Not every film developer did this, of course, but many did. So, even back then, “SOOC” wasn’t the case with every image.
Fast forward to the modern day. While film cameras still have a niche following, digital cameras have dominated the industry for nearly two decades already. In this time, “SOOC” has taken an entirely new meaning.
Oftentimes, you’ll see photographers flaunting the term as a source of pride. They took the shot, mastered everything in the camera, and didn’t “fake” anything with post processing.
Pure SOOC Isn’t Really a Thing
Unfortunately, that’s not entirely the truth. The photographer in question may not have even opened Lightroom, but their camera likely did a lot of post-processing by itself.
So, let’s break it down. Digital cameras, no matter how advanced, don’t just capture light. They process it.
Consider JPEGs. They’re processed right inside the camera based on preset algorithms. Contrast, saturation, sharpness—all decided for you. Shooting a JPEG is actually the polar opposite of the classic meaning of “SOOC”. It’s doing all the post-processing tweaks just without any of your artistic input.
As for RAW files, they’re the closest you can get to SOOC in the modern age. They’re highly detailed files that are incredibly faithful to what the camera originally captured. However, most brands do minor post-processing even on RAWs. Anything from minor dynamic range tweaks to in-camera distortion correction.
The settings we choose, from picture profiles to dynamic range optimizers, influence the final image. So, while we might think we’re seeing a scene “as is”, we’re actually seeing it through the camera’s unique lens (no pun intended).
The “No Filters” Trend
In short, the idea of a truly untouched SOOC image is a bit of a myth. Anytime you see, “SOOC” or “no filters!” in an Instagram caption, it’s just really not entirely true.
Digital cameras (that includes phones, obviously) have and will always do a lot of back-end post processing and image optimization.

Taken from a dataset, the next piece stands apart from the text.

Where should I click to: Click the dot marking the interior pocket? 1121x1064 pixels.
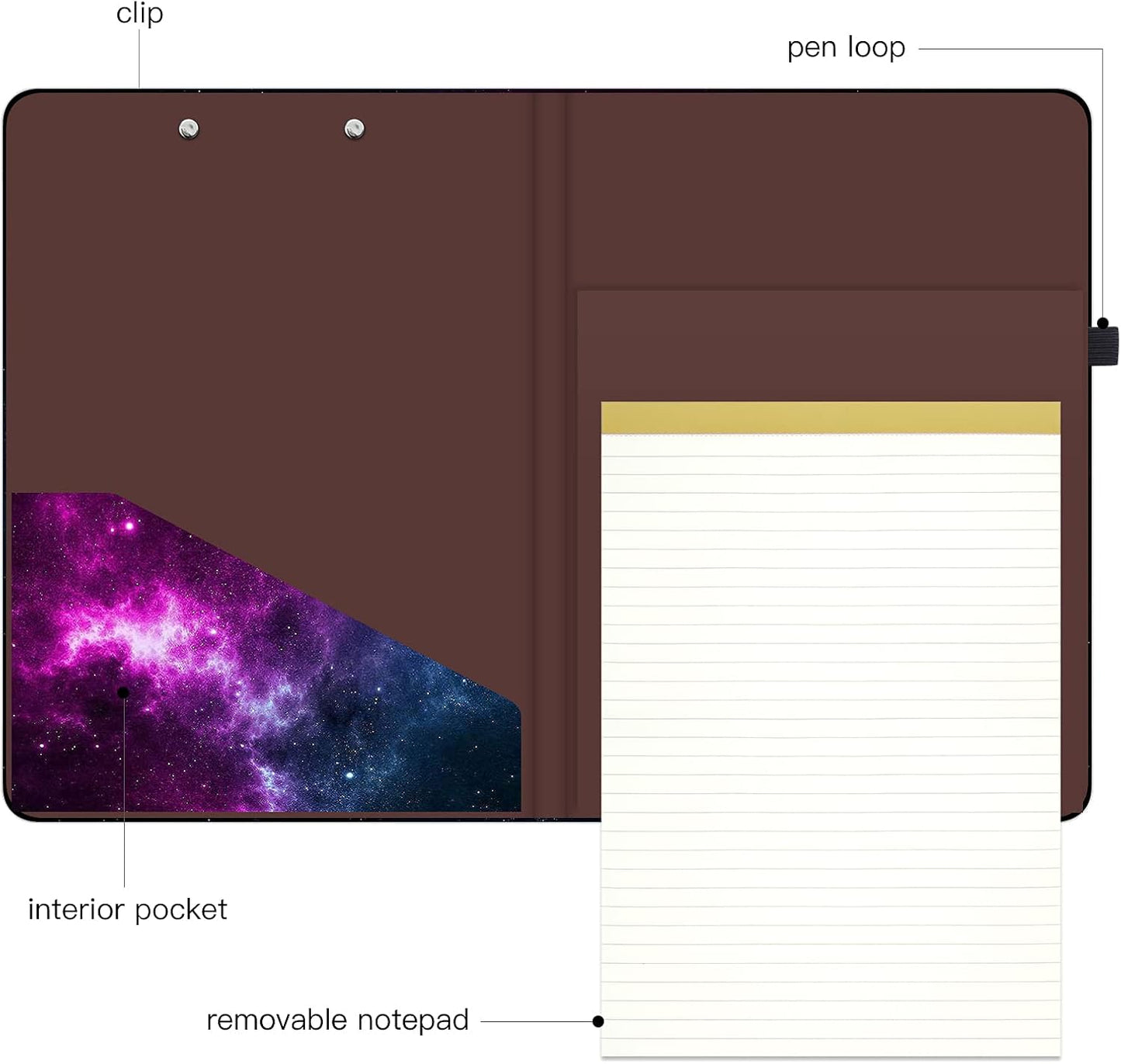click(x=123, y=691)
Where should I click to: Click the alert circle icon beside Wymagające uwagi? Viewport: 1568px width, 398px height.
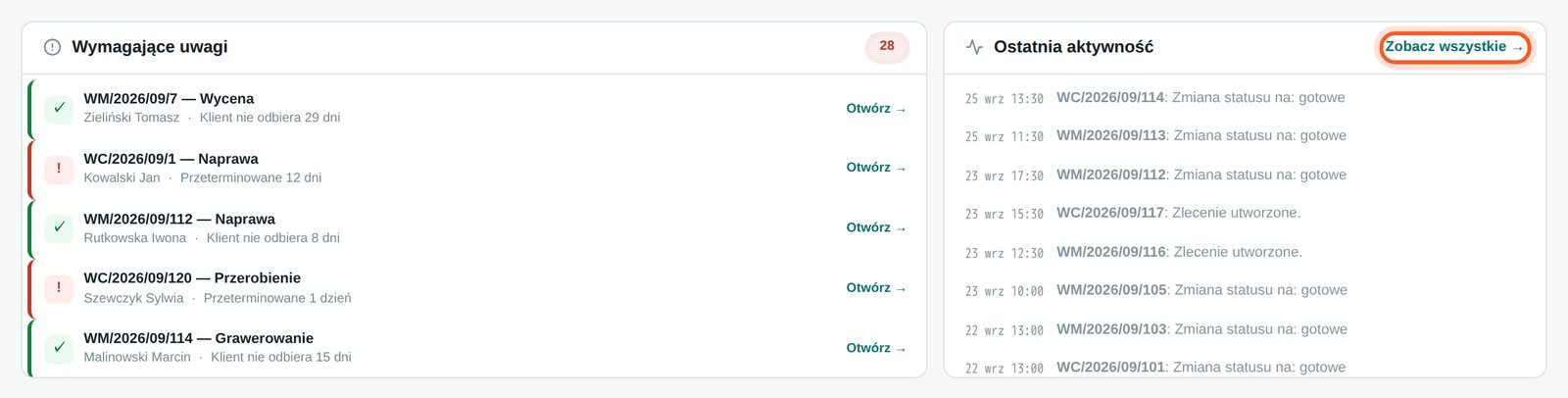(x=53, y=47)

Here’s a video that goes into a LOT more depth on your phones, in particular, do some incredible computational processing.
“SOOC” vs Post Processed
So yeah, step into any photography circle, and you’re bound to witness the age-old debate: SOOC purists versus the post-processing enthusiasts.

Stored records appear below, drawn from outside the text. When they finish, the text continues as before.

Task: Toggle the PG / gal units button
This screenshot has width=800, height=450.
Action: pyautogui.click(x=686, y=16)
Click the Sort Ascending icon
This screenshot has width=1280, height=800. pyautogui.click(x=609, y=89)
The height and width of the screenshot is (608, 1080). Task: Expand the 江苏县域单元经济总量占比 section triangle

It’s a discussion that’s as vibrant as it is divisive, and it’s rooted in how we perceive the essence of photography. And, frankly, there’s no “wrong” side to be on.

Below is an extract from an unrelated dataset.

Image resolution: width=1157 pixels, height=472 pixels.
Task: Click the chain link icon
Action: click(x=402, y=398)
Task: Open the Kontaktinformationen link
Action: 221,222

On one side, we have the purists. For them, “SOOC” is the epitome of skill and vision. It’s about capturing the moment as it is, relying on the camera’s prowess and the photographer’s intuition rather than sliders in an app.
There’s a rawness to this approach. Every shot is a testament to the moment, unaltered and unfiltered. These photographers are often trying to capture a realistic moment, exactly as they (or the camera) see.
Then, there are the rest of us: those who use post processing.
We see photography as a two-step dance: capturing and crafting (good lord I sound snobby just typing this).
In this case, post-processing isn’t “cheating”; it’s an extension of their creative vision. Tools like Photoshop and Lightroom are their canvases, allowing them to mold, enhance, and even reimagine their shots.
Look, I’m even guilty myself of tweaking skies with Photoshop’s insane sky replacement tool, and I’ve been experimenting with their new generative fill options to tweak images to fit certain articles on the site better.
Here’s the twist, though : technology is bridging the gap between SOOC enthusiasts and post processors.
Advanced sensors, in-camera algorithms, and computational photography are blurring the lines between capture and creation. Cameras today don’t just record; they interpret, making the distinction between SOOC and edited even more nuanced.
In the end, however, it’s not about picking a metaphorical side. It’s about understanding the journey of an image, from shutter click to final display.
Whether you’re a SOOC devotee or a post-processing maestro, the goal remains the same: to convey a story, an emotion, a moment in time. We just all have our own opinions on “how” we want to achieve that goal.